BEGIN Text excerpt
Identifying Alternative Options for Chatbots With Multi-Criteria Decision-Making: A Comparative Study

Praveen Ranjan Srivastava, Harshit Kumar Singh, Surabhi Sakshi, Justin Zuopeng Zhang, Qiuzheng Li

Source Title: Journal of Database Management (JDM) 35(1)

DOI: 10.4018/JDM.345917

Article PDF Download Open access articles are freely available for download

Abstract

Artificial intelligence-powered chatbot usage continues to grow worldwide, and there is ongoing research to identify features that maximize the utility of chatbots. This study uses the multi-criteria decision-making (MCDM) method to find the best available alternative chatbot for task completion. We identify chatbot evaluation criteria from literature followed by inputs from experts using the Delphi method. We apply CRITIC to evaluate the relative importance of the specified criteria. Finally, we list popular alternatives of chatbots and features offered and apply WASPAS and EDAS techniques to rank the available alternatives. The alternatives explored in this study include YOU, ChatGPT, PerplexityAI, ChatSonic, and CharacterAI. Both methods yield identical results in ranking, with ChatGPT emerging as the most preferred alternative based on the criteria identified.

Article Preview

Top

Literature Review

Evaluation of chatbots can be approached from various perspectives, including user satisfaction, task completion rate, conversational quality, and system performance (Cai et al., 2022). Several studies have investigated the evaluation of chatbots from these perspectives. For instance, in a survey by Mokmin and Ibrahim (2021), the authors evaluated the performance of a chatbot designed to provide education on health support to college students. The study found that the chatbot helped 73.3% of responders grasp health concerns and have pleasant conversations. Similarly, in a study, the authors evaluated the effectiveness of a chatbot designed to help tourists. The study found that user satisfaction depends on the chatbot's informativeness, empathy, and interactivity (Orden-Mejía & Huertas, 2022).

Other studies have focused on the conversational quality of chatbots. For example, Barletta et al. (2023) evaluated a chatbot's ability to converse with users informally. Similarly, in another study, the authors assessed the conversational quality of chatbots using a human evaluation metric. The study found that the chatbot could generate responses that were rated similar to those generated by humans, indicating that the chatbot could maintain natural and engaging conversations with users.
END Text excerpt
Task instructions -
**A)** Summarize the article on chatbot alternatives in two sentences.
**B)** According to the article on chatbot alternatives, which method does the study apply to evaluate the relative importance of the specified criteria?
BEGIN Supplied records
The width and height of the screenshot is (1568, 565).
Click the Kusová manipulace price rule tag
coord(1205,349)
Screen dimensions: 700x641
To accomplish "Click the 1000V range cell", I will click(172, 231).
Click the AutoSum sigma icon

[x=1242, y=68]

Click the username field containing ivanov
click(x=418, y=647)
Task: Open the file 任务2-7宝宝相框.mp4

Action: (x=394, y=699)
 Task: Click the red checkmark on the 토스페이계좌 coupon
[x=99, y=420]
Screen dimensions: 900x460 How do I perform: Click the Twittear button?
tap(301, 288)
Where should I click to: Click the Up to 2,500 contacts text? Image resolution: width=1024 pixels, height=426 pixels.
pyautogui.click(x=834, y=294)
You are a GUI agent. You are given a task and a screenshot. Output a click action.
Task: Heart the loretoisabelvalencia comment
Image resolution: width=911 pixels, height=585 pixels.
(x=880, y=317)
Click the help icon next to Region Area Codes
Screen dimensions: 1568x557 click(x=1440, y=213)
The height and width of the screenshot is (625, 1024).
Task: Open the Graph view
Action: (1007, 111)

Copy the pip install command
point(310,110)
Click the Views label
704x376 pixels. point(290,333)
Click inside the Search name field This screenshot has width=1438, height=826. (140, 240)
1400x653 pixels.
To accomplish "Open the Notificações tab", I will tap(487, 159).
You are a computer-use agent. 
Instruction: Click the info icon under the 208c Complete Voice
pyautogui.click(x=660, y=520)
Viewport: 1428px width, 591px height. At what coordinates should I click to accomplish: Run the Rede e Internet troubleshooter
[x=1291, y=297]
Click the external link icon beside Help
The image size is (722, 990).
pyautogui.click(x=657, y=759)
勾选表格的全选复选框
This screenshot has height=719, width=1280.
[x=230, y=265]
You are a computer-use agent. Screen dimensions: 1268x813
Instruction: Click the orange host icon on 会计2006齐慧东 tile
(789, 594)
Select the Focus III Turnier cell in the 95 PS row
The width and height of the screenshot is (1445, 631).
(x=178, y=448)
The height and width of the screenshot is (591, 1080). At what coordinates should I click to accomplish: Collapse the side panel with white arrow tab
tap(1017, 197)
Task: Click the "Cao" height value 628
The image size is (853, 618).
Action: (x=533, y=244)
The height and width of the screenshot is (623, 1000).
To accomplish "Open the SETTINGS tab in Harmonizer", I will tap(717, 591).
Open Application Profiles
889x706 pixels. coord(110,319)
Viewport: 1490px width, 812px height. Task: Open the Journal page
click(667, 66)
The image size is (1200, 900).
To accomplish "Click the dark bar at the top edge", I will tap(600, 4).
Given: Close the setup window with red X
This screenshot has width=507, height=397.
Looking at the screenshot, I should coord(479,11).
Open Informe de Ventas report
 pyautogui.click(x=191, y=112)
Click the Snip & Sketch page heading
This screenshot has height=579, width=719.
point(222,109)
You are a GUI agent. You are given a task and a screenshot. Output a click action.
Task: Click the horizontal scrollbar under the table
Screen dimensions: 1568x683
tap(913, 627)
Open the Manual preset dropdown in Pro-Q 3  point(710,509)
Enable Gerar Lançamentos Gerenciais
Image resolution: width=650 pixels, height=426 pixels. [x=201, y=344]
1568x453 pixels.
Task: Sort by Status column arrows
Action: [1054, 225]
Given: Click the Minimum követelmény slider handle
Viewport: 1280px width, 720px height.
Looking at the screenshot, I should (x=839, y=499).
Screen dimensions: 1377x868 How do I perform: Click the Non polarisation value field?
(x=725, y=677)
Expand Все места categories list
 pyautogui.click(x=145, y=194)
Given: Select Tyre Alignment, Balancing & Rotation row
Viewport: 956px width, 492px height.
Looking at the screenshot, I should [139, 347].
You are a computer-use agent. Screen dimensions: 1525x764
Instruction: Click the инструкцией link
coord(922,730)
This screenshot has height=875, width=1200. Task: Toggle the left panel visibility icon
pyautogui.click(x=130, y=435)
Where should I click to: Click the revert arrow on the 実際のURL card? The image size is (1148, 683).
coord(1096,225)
END Supplied records
Exercise responses -
**A)** The study uses multi-criteria decision-making to find the best chatbot for task completion, drawing evaluation criteria from literature and experts via the Delphi method, weighting them with CRITIC, and ranking YOU, ChatGPT, PerplexityAI, ChatSonic, and CharacterAI with WASPAS and EDAS. Both ranking methods give identical results, with ChatGPT as the most preferred alternative.

**B)** CRITIC